Of course, the insurance agent made multiple mistakes, so it took two hours to complete. There was also a line for the notary, and crazy traffic on our way to send the papers off. We ran into FedEx with three minutes to spare and sent that stress-inducing pack of papers off with a big sigh of relief. Then we cried in the car.

It is strange to be so upset about something you know will be amazing. You feel kind of stupid complaining to your family and friends that you just had an awful day finalizing the paperwork for a home that will allow you to quit your traditional jobs and travel full-time. But that day sucked.

However, when Bill called us the next day to confirm the View had officially been financed and set up our pick-up date, any left-over stress instantly turned into excitement. They say women forget the pain of pregnancy once the baby is in their arms. I guess it is kind of like that with getting financed for an RV as well.

We were blessed with a beautiful, sunny pick-up day and couldn't wait to drive away in our new home. After spending more than two hours with Keith (our dedicated tech), we were filled to the brim with new knowledge and happiness as we drove off the lot.
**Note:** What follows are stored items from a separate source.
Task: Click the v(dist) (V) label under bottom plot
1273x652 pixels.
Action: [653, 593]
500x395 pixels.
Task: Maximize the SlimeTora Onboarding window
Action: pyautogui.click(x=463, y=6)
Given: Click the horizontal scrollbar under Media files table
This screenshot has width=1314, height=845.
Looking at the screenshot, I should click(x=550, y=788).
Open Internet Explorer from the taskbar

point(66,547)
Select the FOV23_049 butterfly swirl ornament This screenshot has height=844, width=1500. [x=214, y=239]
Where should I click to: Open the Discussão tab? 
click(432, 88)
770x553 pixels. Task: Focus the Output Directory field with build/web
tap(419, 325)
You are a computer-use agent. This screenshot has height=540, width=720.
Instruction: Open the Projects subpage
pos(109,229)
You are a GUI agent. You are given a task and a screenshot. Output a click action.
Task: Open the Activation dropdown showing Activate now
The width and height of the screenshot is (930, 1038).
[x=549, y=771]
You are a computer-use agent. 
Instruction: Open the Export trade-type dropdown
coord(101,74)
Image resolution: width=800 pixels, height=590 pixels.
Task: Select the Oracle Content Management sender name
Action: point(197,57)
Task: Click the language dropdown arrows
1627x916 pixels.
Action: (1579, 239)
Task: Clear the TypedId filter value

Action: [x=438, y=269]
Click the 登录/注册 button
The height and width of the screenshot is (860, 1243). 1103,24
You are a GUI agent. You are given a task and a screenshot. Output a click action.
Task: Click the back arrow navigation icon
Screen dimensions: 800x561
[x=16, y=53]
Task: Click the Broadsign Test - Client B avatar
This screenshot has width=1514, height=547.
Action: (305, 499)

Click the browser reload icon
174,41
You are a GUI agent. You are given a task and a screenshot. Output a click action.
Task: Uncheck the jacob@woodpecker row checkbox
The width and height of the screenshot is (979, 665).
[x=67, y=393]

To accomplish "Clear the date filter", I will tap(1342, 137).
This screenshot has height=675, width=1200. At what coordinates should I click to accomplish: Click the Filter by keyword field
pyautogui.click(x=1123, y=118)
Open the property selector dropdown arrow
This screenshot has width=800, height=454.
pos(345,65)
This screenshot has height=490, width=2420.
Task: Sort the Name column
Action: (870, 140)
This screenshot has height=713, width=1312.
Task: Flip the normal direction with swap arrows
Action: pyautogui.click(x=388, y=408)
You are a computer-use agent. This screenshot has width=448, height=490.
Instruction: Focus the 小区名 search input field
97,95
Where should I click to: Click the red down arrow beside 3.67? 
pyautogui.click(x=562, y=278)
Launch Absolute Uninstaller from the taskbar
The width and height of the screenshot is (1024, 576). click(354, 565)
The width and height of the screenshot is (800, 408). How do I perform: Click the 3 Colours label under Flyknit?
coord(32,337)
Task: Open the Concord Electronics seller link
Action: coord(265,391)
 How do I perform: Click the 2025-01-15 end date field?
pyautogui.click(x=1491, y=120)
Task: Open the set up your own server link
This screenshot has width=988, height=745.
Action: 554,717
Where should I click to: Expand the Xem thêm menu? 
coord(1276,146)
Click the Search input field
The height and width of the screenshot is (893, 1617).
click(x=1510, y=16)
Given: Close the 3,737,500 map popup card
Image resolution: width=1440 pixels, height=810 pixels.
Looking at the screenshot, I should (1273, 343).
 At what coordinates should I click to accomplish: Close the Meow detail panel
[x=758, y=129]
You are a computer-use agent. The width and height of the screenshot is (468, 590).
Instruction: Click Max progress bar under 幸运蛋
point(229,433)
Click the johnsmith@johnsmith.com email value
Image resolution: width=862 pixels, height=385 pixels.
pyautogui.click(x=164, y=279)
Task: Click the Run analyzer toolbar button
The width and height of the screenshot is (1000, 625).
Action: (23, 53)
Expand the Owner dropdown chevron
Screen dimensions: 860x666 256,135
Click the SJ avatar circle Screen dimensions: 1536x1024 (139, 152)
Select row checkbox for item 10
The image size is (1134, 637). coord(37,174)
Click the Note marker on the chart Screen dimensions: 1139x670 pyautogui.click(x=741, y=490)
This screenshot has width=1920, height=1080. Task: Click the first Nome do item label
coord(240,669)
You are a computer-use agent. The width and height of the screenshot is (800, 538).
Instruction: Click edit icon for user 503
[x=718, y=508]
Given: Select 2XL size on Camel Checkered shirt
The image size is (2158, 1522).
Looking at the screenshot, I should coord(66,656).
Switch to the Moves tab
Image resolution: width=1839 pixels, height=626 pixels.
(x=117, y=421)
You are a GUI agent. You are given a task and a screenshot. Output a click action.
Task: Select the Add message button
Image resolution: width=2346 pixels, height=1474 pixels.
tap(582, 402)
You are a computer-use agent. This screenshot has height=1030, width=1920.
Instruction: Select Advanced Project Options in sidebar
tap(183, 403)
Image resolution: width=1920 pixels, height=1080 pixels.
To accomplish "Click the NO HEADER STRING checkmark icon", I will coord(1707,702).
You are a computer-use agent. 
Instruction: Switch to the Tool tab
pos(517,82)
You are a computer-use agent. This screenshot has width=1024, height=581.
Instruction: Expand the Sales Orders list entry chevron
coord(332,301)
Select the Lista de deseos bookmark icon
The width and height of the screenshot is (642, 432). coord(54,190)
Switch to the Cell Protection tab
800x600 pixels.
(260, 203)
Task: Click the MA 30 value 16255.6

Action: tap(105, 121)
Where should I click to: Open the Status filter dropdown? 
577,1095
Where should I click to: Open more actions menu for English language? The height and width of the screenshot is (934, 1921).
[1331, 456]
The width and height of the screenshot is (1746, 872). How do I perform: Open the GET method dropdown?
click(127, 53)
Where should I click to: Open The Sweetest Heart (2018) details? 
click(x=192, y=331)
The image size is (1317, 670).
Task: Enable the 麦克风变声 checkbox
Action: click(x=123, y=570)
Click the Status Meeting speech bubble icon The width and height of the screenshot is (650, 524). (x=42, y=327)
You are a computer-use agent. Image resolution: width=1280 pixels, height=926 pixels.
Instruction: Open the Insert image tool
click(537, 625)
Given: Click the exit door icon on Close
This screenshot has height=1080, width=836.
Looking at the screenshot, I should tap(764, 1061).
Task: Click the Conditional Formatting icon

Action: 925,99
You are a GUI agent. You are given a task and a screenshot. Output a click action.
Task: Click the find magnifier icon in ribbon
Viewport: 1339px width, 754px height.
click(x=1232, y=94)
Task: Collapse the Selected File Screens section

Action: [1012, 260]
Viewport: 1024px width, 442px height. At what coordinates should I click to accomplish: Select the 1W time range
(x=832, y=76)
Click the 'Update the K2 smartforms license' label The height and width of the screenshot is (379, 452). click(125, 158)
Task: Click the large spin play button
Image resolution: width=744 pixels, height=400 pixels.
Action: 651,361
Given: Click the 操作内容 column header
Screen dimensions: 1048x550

He even gave us his cell phone number in case we had any issues. And the dealership set us up at a local RV park for our first night. Finally, this crazy journey had become easy.

Couple sitting on a bench outside their Winnebago View.

That night, after getting settled into our new home-on-wheels, we relaxed in the jacuzzi at the gorgeous Buckhorn Lake Resort. As we looked at each other with cheek-hurting smiles and dreamy eyes, we wondered if this new life would always feel like one big vacation. Although at the moment we would have answered in the affirmative, realistically we know the answer is no.

We have many more challenges to overcome. There will be tears and breakdowns (mental as well as mechanical). Things won't go as planned and we will never know what to expect next.

But we didn't work this hard for an easy life. Our dream was to have a lifestyle that gave us the freedom to explore, more time to cherish each other and experiences that would challenge us to grow individually and as a team.

We don't know where this new life as full-time RVers will take us. But we do know that we have the determination and faith to venture down any road this journey may lead us to. And even on the worst days, when we ask each other if the struggles are worth the reward, the answer will always be a resounding "Yes."